Another memorable part of the trip was getting to experience the beautiful country and culture of Nepal. I was absolutely amazed at the beauty that was all around us wherever we went, I hadn’t expected it to be so gorgeous! It was also so cool to witness the vibrant and beautiful culture of Nepal, which is unlike anything I’ve ever experienced before. All the people we interacted with were so hospitable and friendly, and it was remarkable to be welcomed into so many different homes and get to see little parts of life in Nepal.
We also did many service projects while we were there, such as distributing school supplies, painting walls and benches, and doing some construction work in Kathmandu. This provided credibility to the missions the various groups are accomplishing, and added to what they were doing already. This opportunity to come alongside these groups and support them was very encouraging and inspiring to me, as well as beneficial to the community. It was also neat to see how the Asha Project is helping people in Nepal, and be a part of that.

•••••

Carry on the account of the Nepal trip, starting right after its final sentence. The items here come from a separate, unrelated source.

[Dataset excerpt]
•••••

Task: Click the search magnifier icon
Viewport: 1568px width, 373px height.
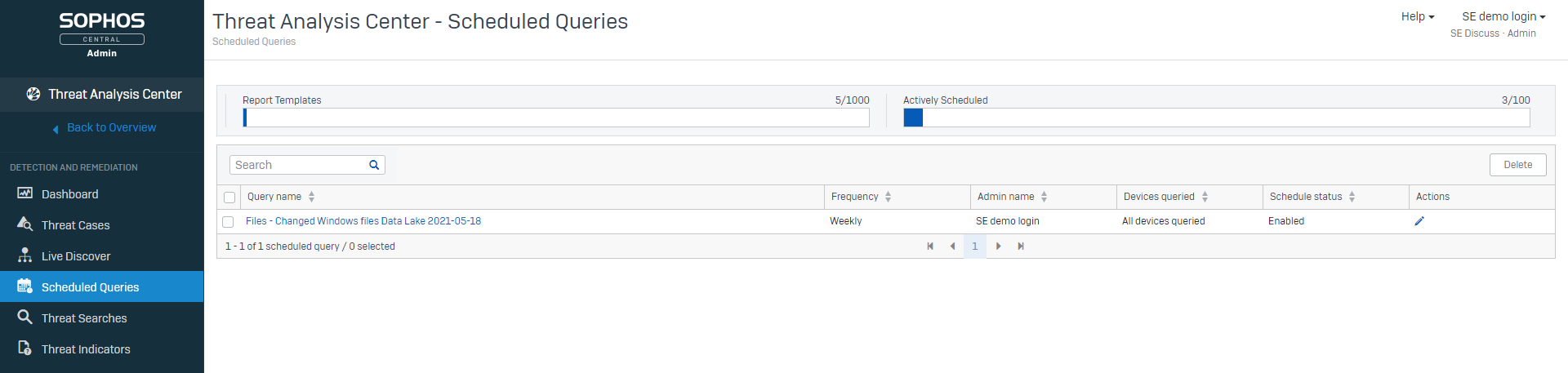Action: tap(374, 165)
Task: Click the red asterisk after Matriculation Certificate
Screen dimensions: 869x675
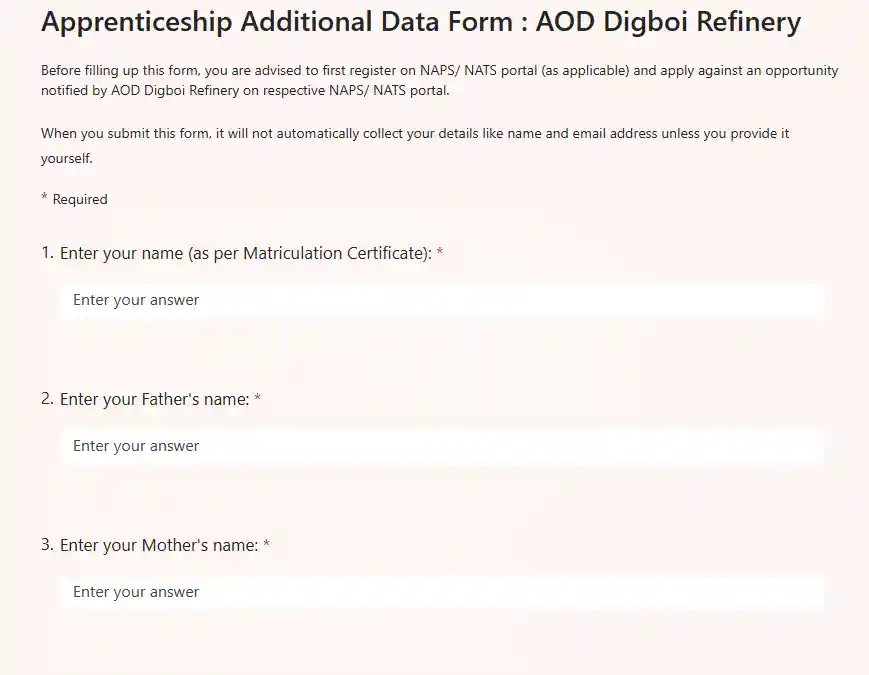Action: [x=440, y=253]
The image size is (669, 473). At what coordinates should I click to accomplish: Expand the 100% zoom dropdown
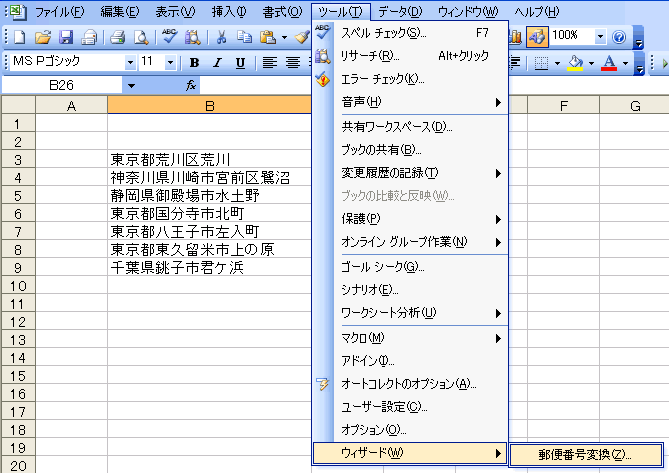click(600, 36)
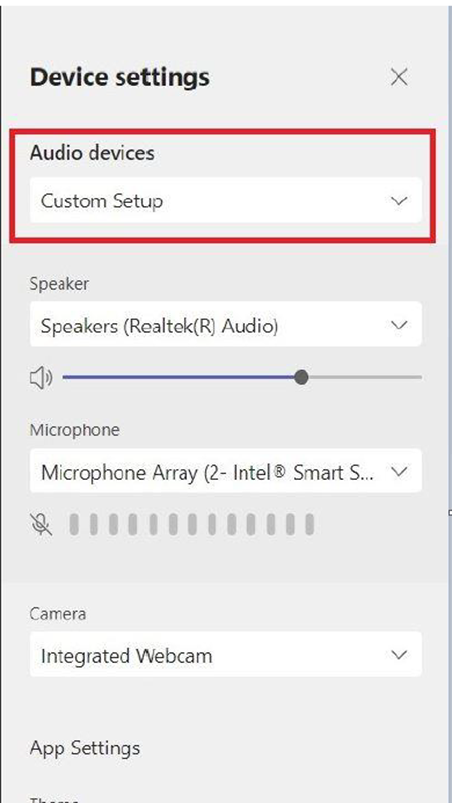This screenshot has height=803, width=452.
Task: Click the Device settings title
Action: pyautogui.click(x=120, y=77)
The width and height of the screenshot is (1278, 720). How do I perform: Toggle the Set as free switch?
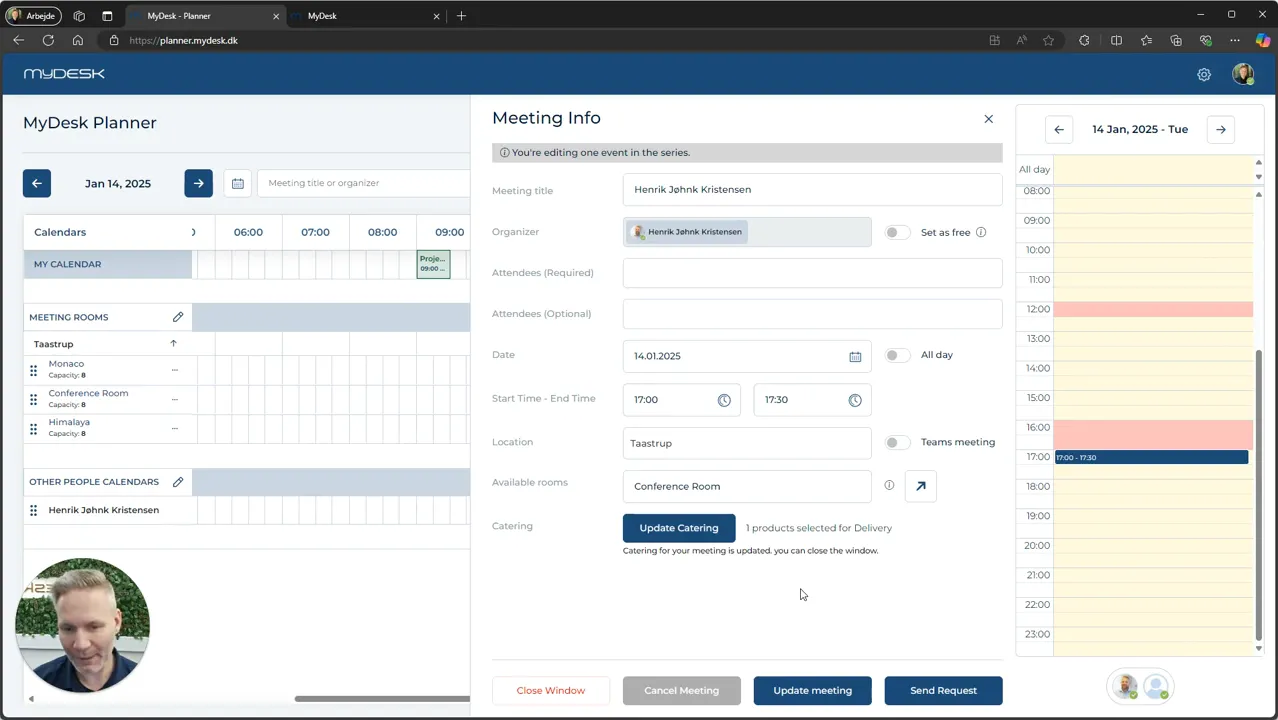pos(897,232)
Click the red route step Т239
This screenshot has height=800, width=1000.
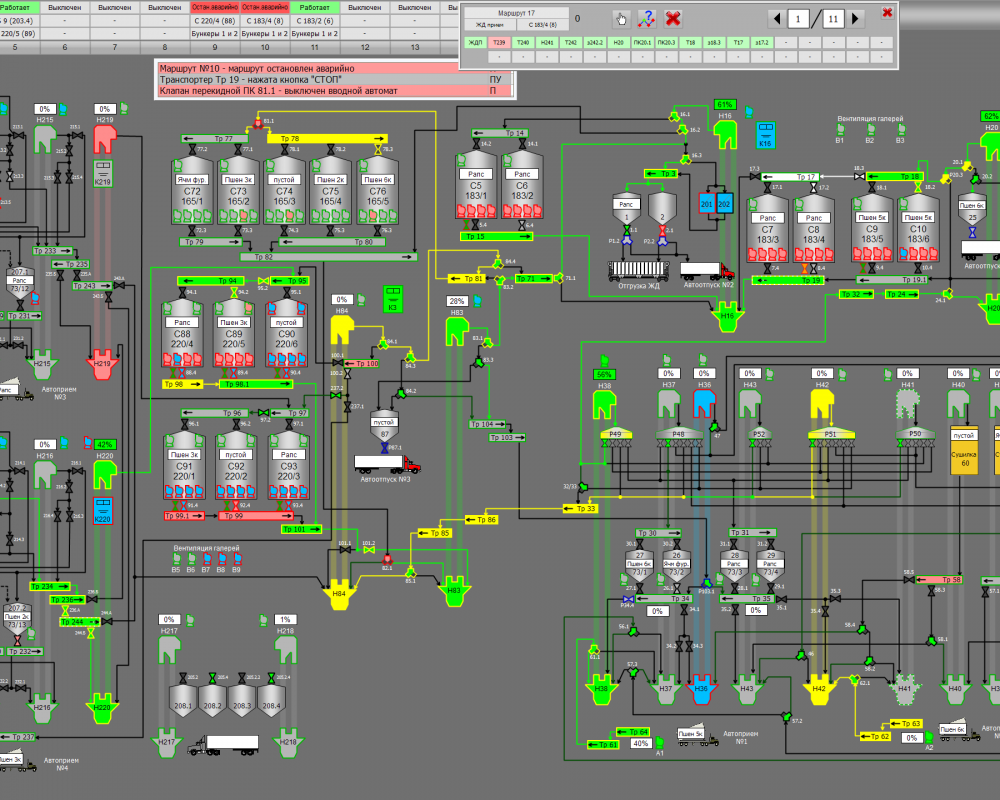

•••••

> **Exercise output**
I’m so thankful for this opportunity to travel to Nepal, and really grateful to all the people we met for coordinating it and organizing everything so wonderfully. I would encourage anyone else who considering going on a trip like this to seize the opportunity and go for it, you have nothing to lose and so much to gain!
Sebastian Gallic’s Experience: When we all arrived in Nepal we were unsure about what we would be actually doing. Sure, we had hundreds of pounds of supplies to give out but still we were uneasy. Once leaving the airport we immediately saw the warm welcoming the Nepalese. They were easy going, yet motivated to get things moving on to the next leg of the journey. I will never forget one of the young Rotaractors saying, “ We won’t let you sleep!,”as we began our nine hour long bus ride (after 30 hours of traveling) to Pokhara. This type of energy became a theme on the trip as we realized even when our Nepalese friends looked tired they never complained, always were looking to help, and wanted to take a picture!
Throughout the following 2 weeks there were many opportunities for service but a few really stuck out as making an impact in my life. One of these unique moments was when we arrived at a school about an hour outside of Pokhara to distribute forty some-odd bags of school supplies. The children looked weary as we sat in the hot sun for hours but after giving each of them supplies they seemed to perk up one by one just as did their parents as they watched. A nice ceremony was done to hand the children the supplies which made it feel like an even more special time. Each school was different in how they held these ceremonies and gave out the supplies but they were all so grateful and happy that we were there to help. These types of moments resonated within me as we made our stops to different service opportunities.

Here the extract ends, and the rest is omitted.